Giovane: rispetto agli adulti ha un piumaggio ovunque più scuro, con la coda e la testa più brunastri, maggiormente striato sulle parti inferiori, di aspetto più macchiato sulle superiori, per la presenza di frequenti marginature biancastre o fulvo-chiare. Nei confronti del giovane Nibbio bruno appare più slanciato e più chiaro, in particolare sotto le ali e la coda, quest'ultima sempre distintamente forcuta.

Ambiente e vita: abita zone pianeggianti e collinari, incolte od anche coltivate, interrotte da aree alberate o boscose, più o meno aperte a seconda delle stagioni. È osservabile quasi sempre in volo, che appare instancabile, caratterizzato da lunghe planate e circonvoluzioni intervallate a lenti battiti, sempre piuttosto leggero ed elegante e nel quale la lunga coda mobilissima ha ruoli direzionali rilevanti, consentendo all'occasione spostamenti rapidi e imprevedibili. Caccia più spesso da solo ma a volte mani­festa abitudini gregarie, in misura però inferiore rispetto al Nibbio bruno.Il cibo è costituito da prede vive non grandi, appartenenti alle diverse classi di vertebrati (soprattutto piccoli mammiferi, uccelli e rettili, ma anche anfibi e pesci), insetti (in particolare ortotteri e coleotteri) ed altri invertebrati, o anche carogne e rifiuti. Emette di rado un forte verso lamentoso e nella stagione riproduttiva è molto meno rumoroso del Nibbio bruno.

Riproduzione. Predilige le zone boscose pianeggianti presso ambienti aperti e parzialmente coltivati; frequenta volentieri le colline, gli altopiani e le vallate ricche di pascoli e vegetazione arborea. Normalmente si mantiene a quote modeste ed è raro che si ripro­duca olre i 600-700 metri. In aprile (a volte alla fine di marzo) costruisce un voluminoso nido verso la parte superiore di alti alberi (da 10 a 30 metri); l'interno è guarnito con il materiale più disparato (carta, stracci, erbe sec­che, ecc.). Le uova deposte sono di solito in numero di 1-3 (anche fino a 5), hanno forma ovale e colorazione di fondo biancastra, con macchie bruno-rugginose (mm 57x45, gr 63). L'incubazione è compito quasi esclusivo della femmina (il maschio le da il cambio per una mezz'oretta quando essa va in caccia) e si protrae per 31-32 giorni ed anche più. I piccoli sono nutriti da ambo i genitori e in grado di volare dopo circa 50 giorni; per qualche tempo si mantengono comunque nei pressi del nido. Una sola covata annua. La maturità sessuale è raggiunta al secondo anno.

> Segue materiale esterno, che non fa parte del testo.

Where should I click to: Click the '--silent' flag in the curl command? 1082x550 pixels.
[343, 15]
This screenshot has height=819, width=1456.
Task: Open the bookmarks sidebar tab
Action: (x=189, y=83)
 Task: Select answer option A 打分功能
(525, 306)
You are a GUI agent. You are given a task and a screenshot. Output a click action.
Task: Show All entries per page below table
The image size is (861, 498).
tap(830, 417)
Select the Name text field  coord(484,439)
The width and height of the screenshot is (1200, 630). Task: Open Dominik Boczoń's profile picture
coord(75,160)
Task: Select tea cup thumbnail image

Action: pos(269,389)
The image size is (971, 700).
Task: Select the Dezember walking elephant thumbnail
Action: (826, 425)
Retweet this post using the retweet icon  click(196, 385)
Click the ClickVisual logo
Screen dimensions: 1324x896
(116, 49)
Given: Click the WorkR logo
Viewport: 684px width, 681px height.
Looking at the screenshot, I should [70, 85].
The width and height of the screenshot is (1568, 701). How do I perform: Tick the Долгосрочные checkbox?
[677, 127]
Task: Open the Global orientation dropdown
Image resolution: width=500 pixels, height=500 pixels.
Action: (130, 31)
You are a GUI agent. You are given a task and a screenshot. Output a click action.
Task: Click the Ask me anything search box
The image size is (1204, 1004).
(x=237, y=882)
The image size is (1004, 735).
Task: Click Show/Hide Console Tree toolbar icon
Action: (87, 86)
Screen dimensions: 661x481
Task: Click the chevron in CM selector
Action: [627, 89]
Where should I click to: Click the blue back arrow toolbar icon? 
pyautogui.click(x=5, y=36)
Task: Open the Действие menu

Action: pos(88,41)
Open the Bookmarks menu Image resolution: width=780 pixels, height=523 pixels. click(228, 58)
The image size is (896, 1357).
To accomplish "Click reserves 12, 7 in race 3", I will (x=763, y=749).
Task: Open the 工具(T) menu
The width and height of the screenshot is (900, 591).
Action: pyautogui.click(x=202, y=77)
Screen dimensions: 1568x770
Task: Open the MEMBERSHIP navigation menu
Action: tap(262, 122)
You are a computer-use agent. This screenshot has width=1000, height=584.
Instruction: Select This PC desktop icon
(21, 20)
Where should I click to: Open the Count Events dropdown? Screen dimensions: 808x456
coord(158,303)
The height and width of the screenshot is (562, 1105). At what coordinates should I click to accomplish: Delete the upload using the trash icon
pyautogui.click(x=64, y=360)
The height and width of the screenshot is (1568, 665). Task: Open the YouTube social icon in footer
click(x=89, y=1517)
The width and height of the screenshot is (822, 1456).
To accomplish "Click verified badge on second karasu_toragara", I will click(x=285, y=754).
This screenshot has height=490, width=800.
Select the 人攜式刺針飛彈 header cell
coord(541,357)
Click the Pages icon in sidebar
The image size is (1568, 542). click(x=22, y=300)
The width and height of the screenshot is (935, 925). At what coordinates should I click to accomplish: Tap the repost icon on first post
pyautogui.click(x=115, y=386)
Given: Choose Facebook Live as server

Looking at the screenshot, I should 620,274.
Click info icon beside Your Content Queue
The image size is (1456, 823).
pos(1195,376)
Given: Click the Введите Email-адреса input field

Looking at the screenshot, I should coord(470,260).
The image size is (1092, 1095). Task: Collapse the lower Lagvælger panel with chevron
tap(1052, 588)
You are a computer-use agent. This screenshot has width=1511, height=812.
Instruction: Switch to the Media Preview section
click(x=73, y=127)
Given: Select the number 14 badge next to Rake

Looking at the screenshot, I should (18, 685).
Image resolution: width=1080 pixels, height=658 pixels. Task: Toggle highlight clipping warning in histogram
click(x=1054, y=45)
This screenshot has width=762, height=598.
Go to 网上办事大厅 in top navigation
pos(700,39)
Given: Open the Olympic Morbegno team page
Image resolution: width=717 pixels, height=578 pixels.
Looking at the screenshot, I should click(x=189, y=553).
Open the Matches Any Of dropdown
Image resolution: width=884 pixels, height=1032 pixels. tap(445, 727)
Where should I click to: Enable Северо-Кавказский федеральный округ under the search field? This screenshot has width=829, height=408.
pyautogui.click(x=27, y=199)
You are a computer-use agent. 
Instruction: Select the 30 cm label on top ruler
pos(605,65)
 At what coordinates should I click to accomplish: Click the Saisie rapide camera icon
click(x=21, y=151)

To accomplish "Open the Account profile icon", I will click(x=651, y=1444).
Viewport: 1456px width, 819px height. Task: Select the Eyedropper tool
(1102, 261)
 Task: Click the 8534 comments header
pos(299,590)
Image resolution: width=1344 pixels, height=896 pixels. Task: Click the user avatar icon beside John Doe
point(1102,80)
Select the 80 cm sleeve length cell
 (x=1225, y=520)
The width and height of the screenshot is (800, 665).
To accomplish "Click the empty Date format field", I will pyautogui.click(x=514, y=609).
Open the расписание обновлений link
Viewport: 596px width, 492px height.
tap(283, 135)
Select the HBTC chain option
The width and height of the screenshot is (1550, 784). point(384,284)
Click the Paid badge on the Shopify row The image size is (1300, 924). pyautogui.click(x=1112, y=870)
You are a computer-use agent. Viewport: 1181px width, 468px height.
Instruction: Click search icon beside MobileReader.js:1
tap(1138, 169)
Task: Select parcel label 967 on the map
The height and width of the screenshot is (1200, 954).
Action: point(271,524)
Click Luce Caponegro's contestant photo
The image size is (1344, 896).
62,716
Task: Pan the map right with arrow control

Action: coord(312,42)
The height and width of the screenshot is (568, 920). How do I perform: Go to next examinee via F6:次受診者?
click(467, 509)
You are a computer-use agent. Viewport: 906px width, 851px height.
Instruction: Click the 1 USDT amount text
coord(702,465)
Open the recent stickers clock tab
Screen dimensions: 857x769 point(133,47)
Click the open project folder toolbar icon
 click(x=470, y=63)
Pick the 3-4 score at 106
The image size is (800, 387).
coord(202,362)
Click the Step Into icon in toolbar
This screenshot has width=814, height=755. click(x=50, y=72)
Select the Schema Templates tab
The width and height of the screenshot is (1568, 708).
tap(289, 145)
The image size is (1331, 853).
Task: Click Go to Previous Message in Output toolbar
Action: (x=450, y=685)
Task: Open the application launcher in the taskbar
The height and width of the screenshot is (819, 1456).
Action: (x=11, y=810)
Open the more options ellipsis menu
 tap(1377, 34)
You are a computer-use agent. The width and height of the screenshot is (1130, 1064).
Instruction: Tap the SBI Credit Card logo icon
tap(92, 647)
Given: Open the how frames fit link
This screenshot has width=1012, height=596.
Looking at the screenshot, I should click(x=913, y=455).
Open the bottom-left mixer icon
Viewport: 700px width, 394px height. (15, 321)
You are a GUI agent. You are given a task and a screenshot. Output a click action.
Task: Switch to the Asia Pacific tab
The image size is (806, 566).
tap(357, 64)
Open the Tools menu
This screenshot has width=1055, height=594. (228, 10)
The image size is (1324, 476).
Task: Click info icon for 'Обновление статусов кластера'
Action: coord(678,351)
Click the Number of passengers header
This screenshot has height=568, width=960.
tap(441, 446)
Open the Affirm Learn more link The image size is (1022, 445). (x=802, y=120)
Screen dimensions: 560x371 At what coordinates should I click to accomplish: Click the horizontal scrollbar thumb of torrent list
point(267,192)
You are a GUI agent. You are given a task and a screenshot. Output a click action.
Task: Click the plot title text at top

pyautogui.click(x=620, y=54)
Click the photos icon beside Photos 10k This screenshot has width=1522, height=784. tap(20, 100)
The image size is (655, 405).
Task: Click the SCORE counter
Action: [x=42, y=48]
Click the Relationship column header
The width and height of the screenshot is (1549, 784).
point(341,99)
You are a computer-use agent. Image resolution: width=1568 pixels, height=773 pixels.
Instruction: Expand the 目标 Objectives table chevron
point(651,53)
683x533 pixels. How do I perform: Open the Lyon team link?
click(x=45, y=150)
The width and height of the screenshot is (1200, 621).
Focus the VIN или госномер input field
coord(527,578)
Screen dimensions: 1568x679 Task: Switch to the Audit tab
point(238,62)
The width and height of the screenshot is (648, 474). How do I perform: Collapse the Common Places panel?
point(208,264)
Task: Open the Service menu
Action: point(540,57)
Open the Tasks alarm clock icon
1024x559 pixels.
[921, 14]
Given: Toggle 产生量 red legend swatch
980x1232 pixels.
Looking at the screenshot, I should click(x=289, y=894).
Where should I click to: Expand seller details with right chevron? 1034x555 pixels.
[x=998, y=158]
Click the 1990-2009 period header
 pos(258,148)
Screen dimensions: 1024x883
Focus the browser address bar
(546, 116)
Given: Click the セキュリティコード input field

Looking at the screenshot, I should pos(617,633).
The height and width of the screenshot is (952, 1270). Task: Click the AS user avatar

Distribuzione. La specie abita con due sot­tospecie le zone adatte dell'Europa (con esclusione delle estreme zone settentrionali), dell'Asia Minore, Africa nord-occidentale e Isole del Capo Verde; le popolazioni che abitano la parte settentrionale dell'areale sono migratrici e si spostano più a sud nel bacino del Mediterraneo (soprattutto centrale ed occidentale). In italia la sottospecie tipo è localmente più o meno scarsa come stazionaria e nidificante nelle zone adatte delle regioni centro-meridionali, meridionali e delle isole maggiori. Un tempo presente anche in vaste aree del centro e del centro-nord (Toscana, ecc.). Generalmente la specie è in diminuzione ed in alcuni luoghi un tempo occupati è completa­mente sparita (tra le cause ricordiamo i disboscamenti, bocconi avvelenati, le uccisioni, ecc.). La popolazione nidificante complessiva si può approssimativamente stimare in circa 100-200 coppie. Durante l'autunno e l'inverno individui nordici migranti fanno la loro regolare comparsa.